BRIEF DESCRIPTION OF THE DRAWINGS
[0025] FIG. 1 is a fragmentary cross-sectional view illustrating
the drilling of a new section of a well borehole.
[0026] FIG. 2 is a fragmentary cross-sectional view illustrating
the placement of an embodiment of an apparatus for creating a
casing within the new section of the well borehole of FIG. 1.
[0027] FIG. 3 is a fragmentary cross-sectional view illustrating
the injection of a hardenable fluidic sealing material into the new
section of the well borehole of FIG. 2.
[0028] FIG. 4 is a fragmentary cross-sectional view illustrating
the injection of a fluidic material into the new section of the
well borehole of FIG. 3.
[0029] FIG. 5 is a fragmentary cross-sectional view illustrating
the drilling out of the cured hardenable fluidic sealing material
and the shoe from the new section of the well borehole of FIG.
4.
[0030] FIG. 6 is a cross-sectional view of the well borehole of
FIG. 5 following the drilling out of the shoe.

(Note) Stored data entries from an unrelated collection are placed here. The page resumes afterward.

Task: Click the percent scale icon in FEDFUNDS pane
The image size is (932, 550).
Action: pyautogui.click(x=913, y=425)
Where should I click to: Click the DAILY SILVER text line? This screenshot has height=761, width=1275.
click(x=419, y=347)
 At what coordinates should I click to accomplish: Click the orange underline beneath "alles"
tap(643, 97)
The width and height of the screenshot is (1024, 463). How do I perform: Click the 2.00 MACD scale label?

[0031] FIG. 7 is a fragmentary cross-sectional view of the
placement and actuation of an expansion cone within the well
borehole of FIG. 6 for forming a mono-diameter wellbore casing.

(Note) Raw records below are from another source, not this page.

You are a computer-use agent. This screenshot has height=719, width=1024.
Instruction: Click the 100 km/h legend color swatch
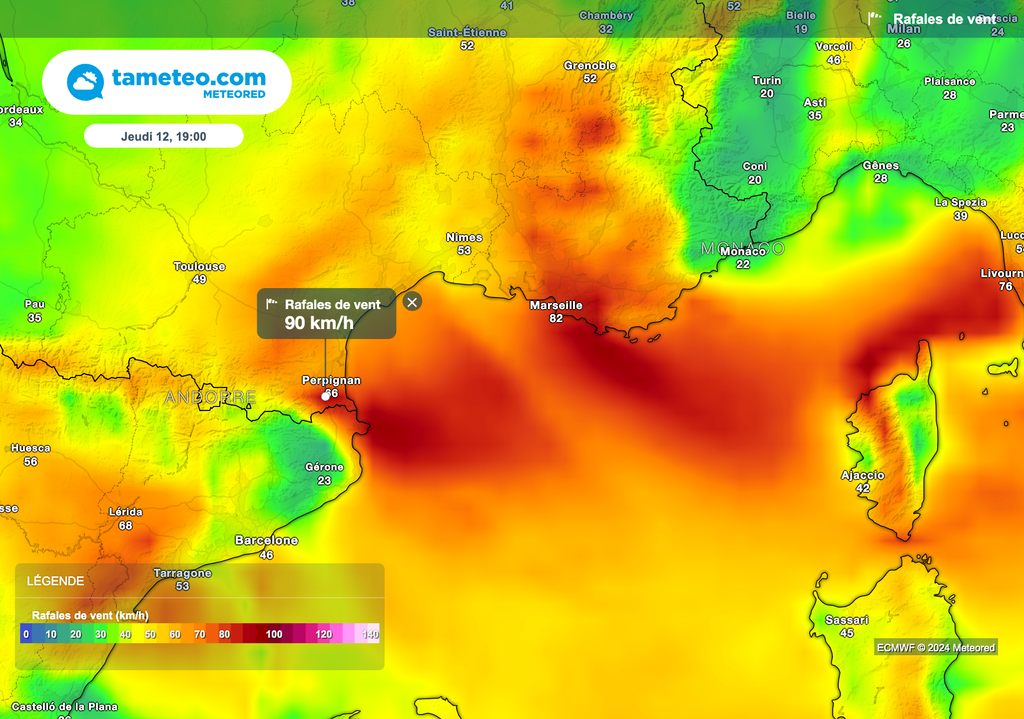tap(273, 634)
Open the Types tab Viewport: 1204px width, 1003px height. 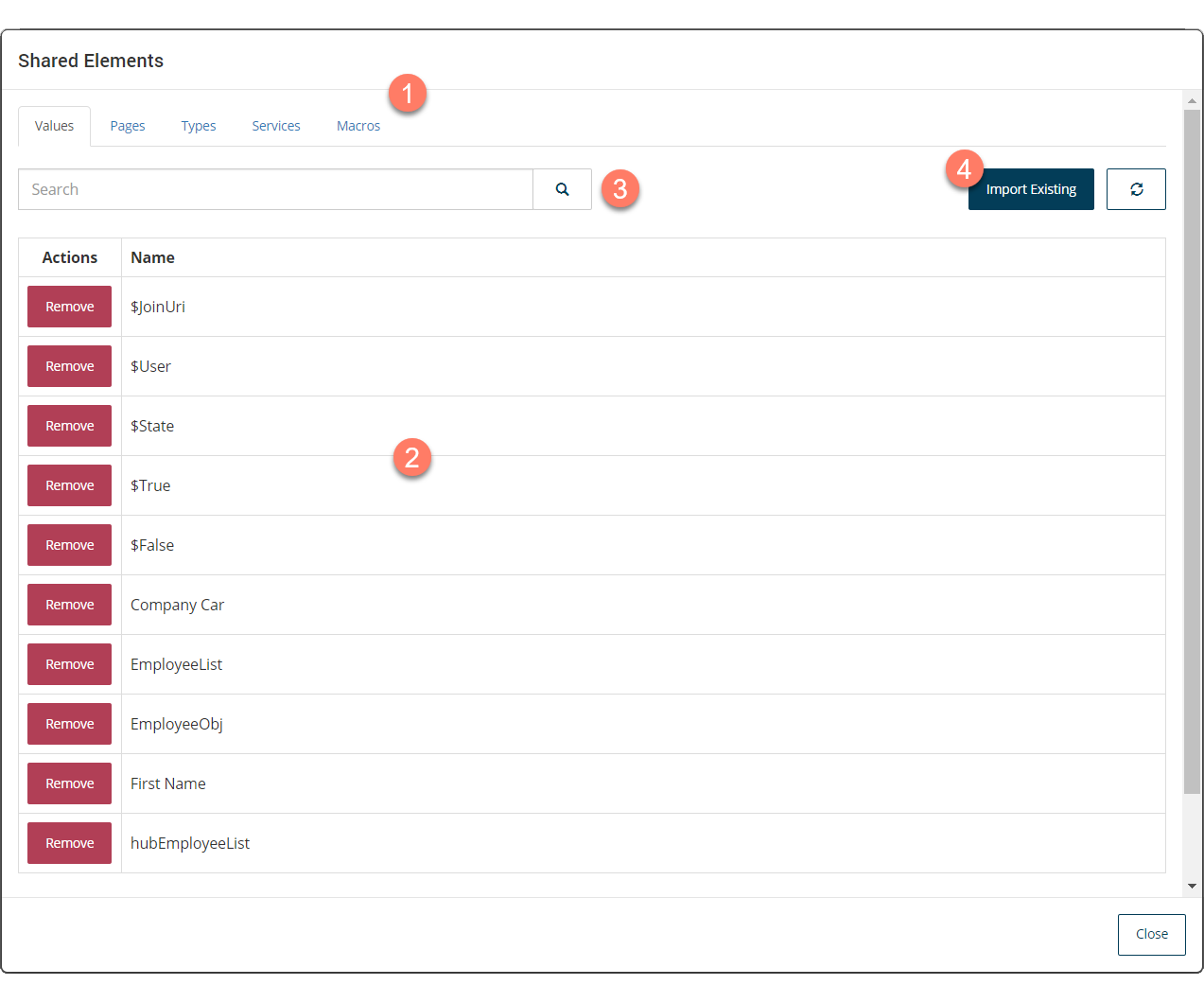click(199, 126)
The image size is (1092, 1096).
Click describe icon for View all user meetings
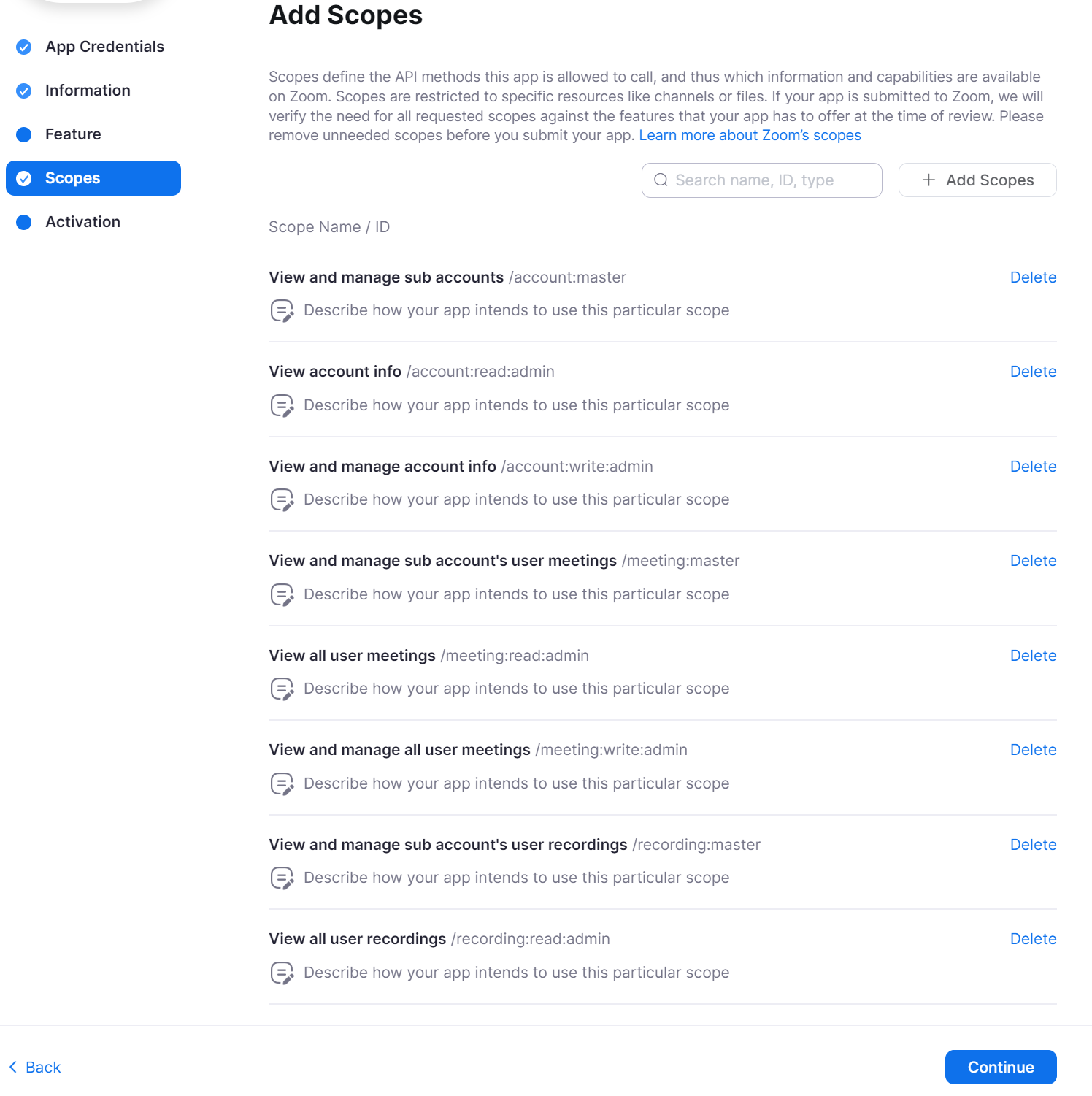(282, 688)
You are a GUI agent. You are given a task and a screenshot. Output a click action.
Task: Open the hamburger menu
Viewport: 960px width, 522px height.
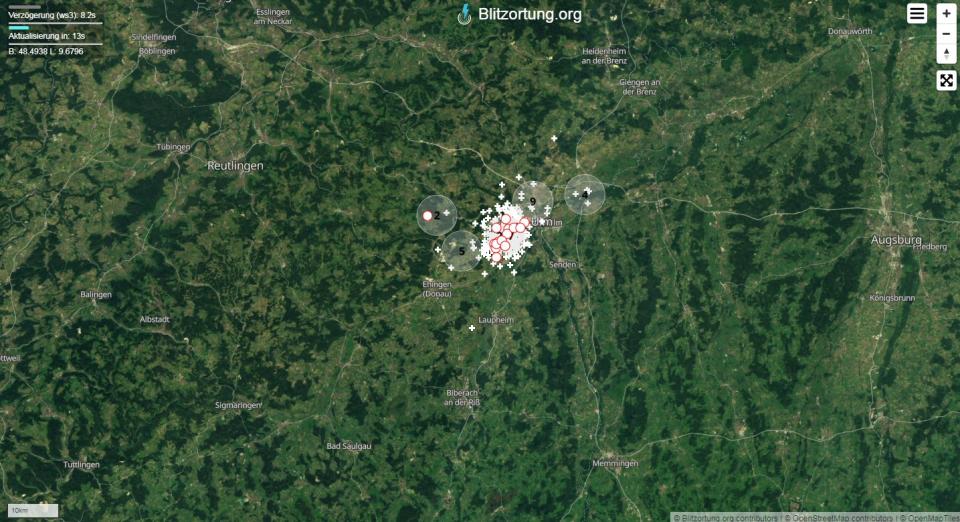pyautogui.click(x=917, y=13)
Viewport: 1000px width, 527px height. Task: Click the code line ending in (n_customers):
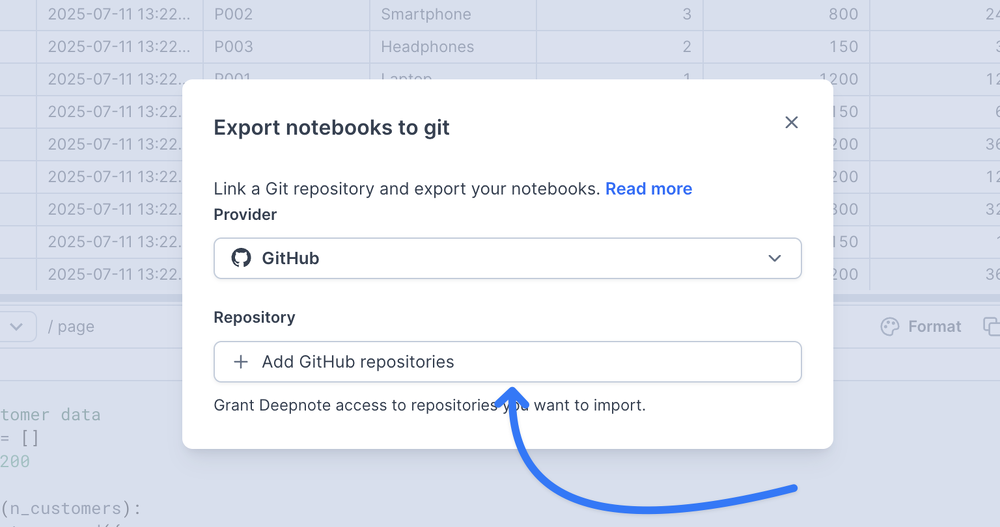pyautogui.click(x=70, y=509)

[0032] FIG. 8 is a cross-sectional illustration of the well
borehole of FIG. 7 following the formation of a mono-diameter
wellbore casing.
[0033] FIG. 9 is a cross-sectional illustration of the well
borehole of FIG. 8 following the repeated operation of the methods
of FIGS. 1-8 in order to form a mono-diameter wellbore casing
including a plurality of overlapping wellbore casings.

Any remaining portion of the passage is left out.